Les grandes tendances du marché en 2026
1. La rénovation énergétique du parc immobilier
La rénovation des bâtiments anciens constitue l’un des principaux moteurs du marché. Avant toute intervention sur un bâtiment susceptible de contenir de l’amiante, un repérage adapté doit être réalisé afin de prévenir les risques pour les travailleurs, les occupants et l’environnement.
En 2026, les politiques de rénovation énergétique renforcent cette dynamique, car elles impliquent de nombreux travaux sur des bâtiments construits avant l’interdiction de l’amiante.
2. La digitalisation et la traçabilité
La digitalisation des procédures progresse dans le secteur.

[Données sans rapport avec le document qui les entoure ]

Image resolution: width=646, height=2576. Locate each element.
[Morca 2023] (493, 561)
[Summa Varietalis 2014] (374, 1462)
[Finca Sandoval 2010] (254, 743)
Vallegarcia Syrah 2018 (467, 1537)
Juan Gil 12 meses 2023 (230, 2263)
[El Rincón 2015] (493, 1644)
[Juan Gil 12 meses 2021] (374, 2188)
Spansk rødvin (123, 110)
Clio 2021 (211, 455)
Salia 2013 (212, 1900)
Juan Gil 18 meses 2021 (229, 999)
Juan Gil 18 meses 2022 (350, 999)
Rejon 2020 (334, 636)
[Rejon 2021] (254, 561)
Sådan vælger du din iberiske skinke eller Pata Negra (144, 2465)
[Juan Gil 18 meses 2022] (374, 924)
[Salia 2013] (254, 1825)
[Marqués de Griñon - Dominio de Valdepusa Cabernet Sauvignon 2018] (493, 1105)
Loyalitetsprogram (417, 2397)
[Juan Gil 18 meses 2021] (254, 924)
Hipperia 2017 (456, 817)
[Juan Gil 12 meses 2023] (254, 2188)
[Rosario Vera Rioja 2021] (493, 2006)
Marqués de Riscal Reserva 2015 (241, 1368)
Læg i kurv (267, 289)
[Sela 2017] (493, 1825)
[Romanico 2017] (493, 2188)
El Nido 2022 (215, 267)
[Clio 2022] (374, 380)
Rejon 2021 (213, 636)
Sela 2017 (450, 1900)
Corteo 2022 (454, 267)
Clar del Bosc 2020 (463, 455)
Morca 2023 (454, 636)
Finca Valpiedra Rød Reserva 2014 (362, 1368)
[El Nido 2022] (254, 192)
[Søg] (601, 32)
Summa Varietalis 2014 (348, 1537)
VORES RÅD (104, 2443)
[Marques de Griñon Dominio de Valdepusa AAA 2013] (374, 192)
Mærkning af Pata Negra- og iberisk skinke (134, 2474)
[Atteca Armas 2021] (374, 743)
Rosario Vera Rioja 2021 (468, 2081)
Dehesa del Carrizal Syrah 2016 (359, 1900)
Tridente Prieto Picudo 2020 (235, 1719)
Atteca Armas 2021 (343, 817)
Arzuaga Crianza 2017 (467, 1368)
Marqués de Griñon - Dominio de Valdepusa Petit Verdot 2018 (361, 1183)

La dématérialisation des bordereaux de suivi, la centralisation des données de chantier et l’amélioration du suivi documentaire contribuent à renforcer la fiabilité des opérations.
Pour les maîtres d’ouvrage comme pour les entreprises, cette traçabilité devient un élément essentiel de conformité et de sécurisation juridique.
3. L’évolution des techniques d’intervention
Le secteur évolue également sur le plan technique. Les entreprises spécialisées développent des méthodes visant à limiter l’exposition aux fibres, à améliorer les conditions de confinement et à réduire les risques pendant les interventions.
Certaines innovations, comme l’utilisation d’outils robotisés, de solutions de captation des poussières ou de maquettes numériques, peuvent contribuer à améliorer la préparation et le suivi des chantiers complexes.
4. Une professionnalisation continue de la filière
La complexité réglementaire, les exigences de certification et les contraintes liées à la gestion des déchets favorisent une professionnalisation continue de la filière.
Les entreprises doivent investir dans la formation, la prévention, les équipements de protection, les procédures qualité et la maîtrise documentaire. Cette évolution renforce le rôle des acteurs spécialisés et qualifiés.
Un secteur stratégique pour le bâtiment en 2026
En 2026, le désamiantage reste un enjeu majeur pour le secteur du bâtiment. La présence résiduelle d’amiante dans le parc bâti, la rénovation énergétique, les opérations de réhabilitation et les obligations réglementaires continuent de soutenir l’activité.
Pour les donneurs d’ordre, le recours à des professionnels qualifiés est indispensable afin de garantir la sécurité des personnes, la conformité des travaux et la bonne gestion des déchets.
Le marché du désamiantage en France s’inscrit donc dans une dynamique durable, à la croisée de la santé publique, de la rénovation du bâti, de la protection des travailleurs et de la transition environnementale.